We once spent 14 hours on a flight from Dubai to Sydney with a four-year-old who’d decided — somewhere around hour three — that she was done with sitting. Done with snacks. Done with the iPad she’d begged for all week. Done with us, honestly. We made it. Just. And somewhere in the wreckage of scattered crackers and a mysteriously wet seat cushion, we figured out what actually works.
If you’re about to attempt a long-haul flight with kids, here’s what we’d tell ourselves before that Sydney trip.
Book the Right Seats (This Matters More Than the Airline)
Seat selection is where most families go wrong. Everyone books window seats because kids like looking out — but if your child decides they need the toilet every 40 minutes (they will), an aisle seat is worth its weight in gold.
Bulkhead rows are a mixed bag. You get extra legroom and sometimes a bassinet slot for infants, but the armrests don’t fold up, which means you can’t spread across seats when things go sideways at hour nine. We now book two aisle seats across from each other when our kids are old enough to handle a little independence. They love the novelty of being “on their own,” and we can still see them the whole time.
One more thing: check in as early as the system allows. Airlines release blocked seats close to departure, and that’s when you grab the empty row.
The Bag That Saves Everything
We call it the red bag. It’s a small backpack that lives under the seat in front of whoever’s sitting next to the kids, and it gets packed the night before with the same things every trip.
Change of clothes for each child (and one for you — don’t skip this). A few snacks that aren’t crackers, because crackers disintegrate and get into places you’ll be finding crumbs for days. A small notebook and pack of markers. Headphones. One comfort item each — no more, or it becomes a negotiation. A ziplock bag with basic meds: children’s paracetamol, antihistamine, a few plasters.
The iPad goes in last and only comes out after the first meal service. We learned this after burning through all the goodwill in the first two hours and having nothing left in reserve.
Manage Their Body Clock Before You Even Board
This is the one that made the biggest difference for us, and it’s also the one people are most skeptical of.
About three days before a big trip, we start gently shifting the kids’ sleep schedule toward the destination timezone. Just 30 to 45 minutes a day — earlier bedtime if we’re heading east, later if we’re going west. It sounds like a small thing, but landing in Tokyo with kids who aren’t six hours behind their bodies changes the first two days completely.
On the flight itself, we try to match meals and sleep to destination time rather than departure time. It means saying no to snacks when the cart comes around, which is harder than it sounds when you’re stuck in a metal tube at altitude. But a child who sleeps when you need them to sleep is worth the bribe negotiation.
Lower Your Expectations for the Flight. Raise Them for Everything Else.
We’ve had to make peace with the fact that long-haul flights with kids are something to get through, not enjoy. Once we stopped expecting it to be pleasant and started just aiming for survivable, the whole experience became less stressful.

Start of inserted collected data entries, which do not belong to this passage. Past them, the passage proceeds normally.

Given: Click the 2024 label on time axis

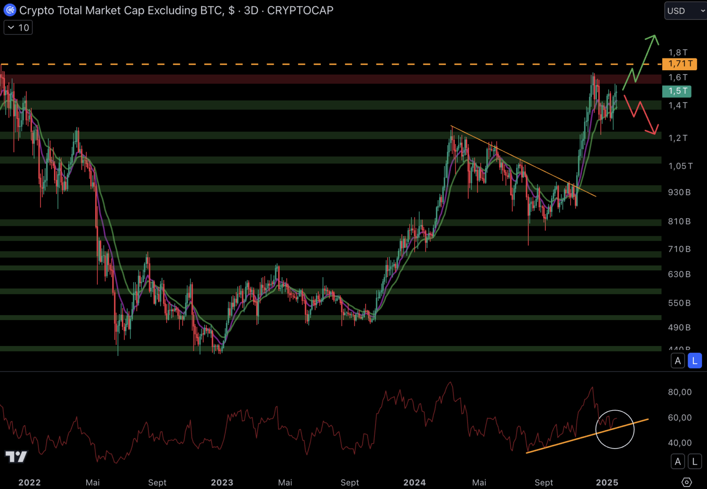Looking at the screenshot, I should (414, 482).
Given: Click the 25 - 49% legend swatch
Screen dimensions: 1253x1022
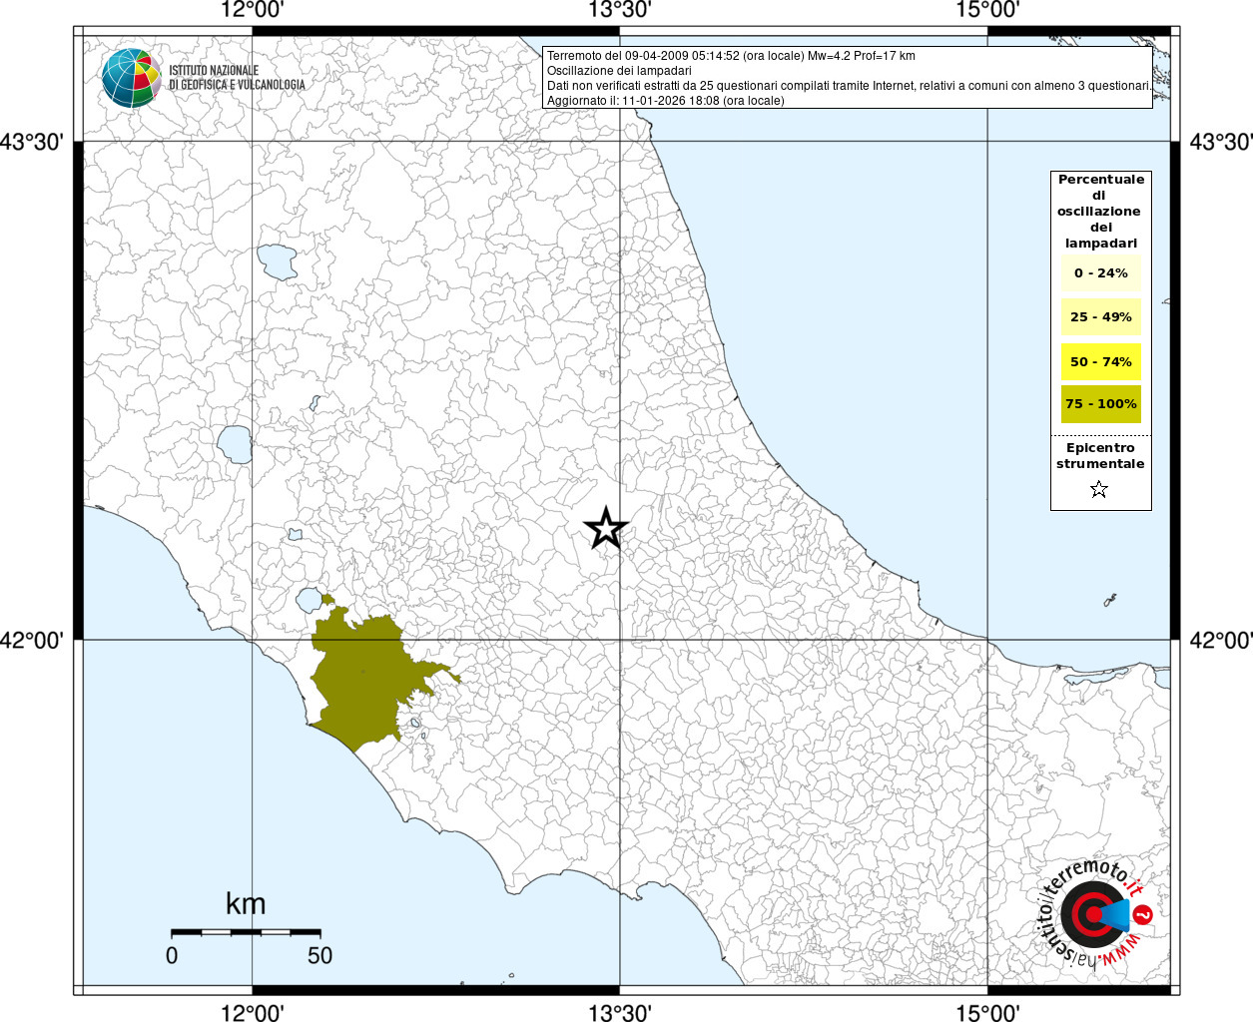Looking at the screenshot, I should point(1100,317).
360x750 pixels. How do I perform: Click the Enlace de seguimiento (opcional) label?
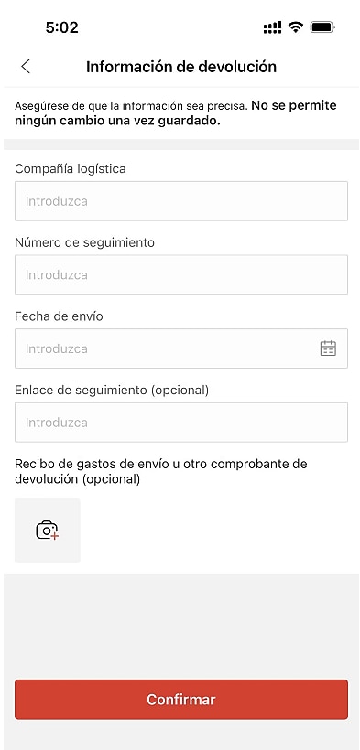coord(112,391)
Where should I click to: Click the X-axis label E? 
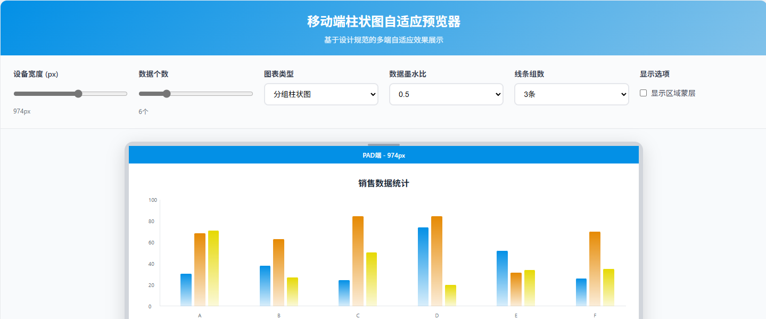[x=515, y=315]
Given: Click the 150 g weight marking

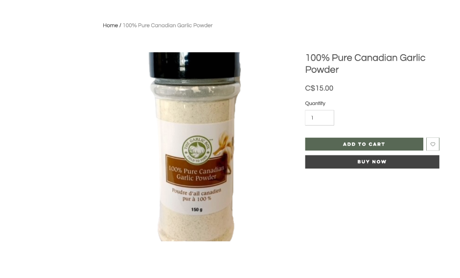Looking at the screenshot, I should (x=197, y=210).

That means we don’t care about screen time limits on travel days. We don’t mind if they eat a chocolate chip cookie at what is technically 2am. We let them watch the same episode of whatever three times in a row if that’s what’s keeping things calm in row 43.
The payoff comes at the destination. That’s where you get the good stuff — the looks on their faces at things they’ve never seen, the conversations that happen when you’re all a little outside your comfort zone together, the weird in-jokes that come from navigating somewhere new as a family.
The flight is just the tunnel you go through to get there.
A Few Things Worth Knowing for the Gate
Get to the gate earlier than you think you need to. Pre-boarding for families sounds like a perk, but it also means more time on the plane, which is a trade-off you’ll want to think about. If your kids are old enough to handle waiting, sometimes boarding in the second group means less time strapped in before takeoff.
Download everything before you leave the house. Not just the shows — the audiobooks, the games that work offline, the maps you’ll need at the other end. Airport wifi is unreliable and in-flight wifi is both expensive and slow, and “it’s buffering” is not something you want to be explaining at 35,000 feet.
And bring more snacks than you think you need. This is not a drill.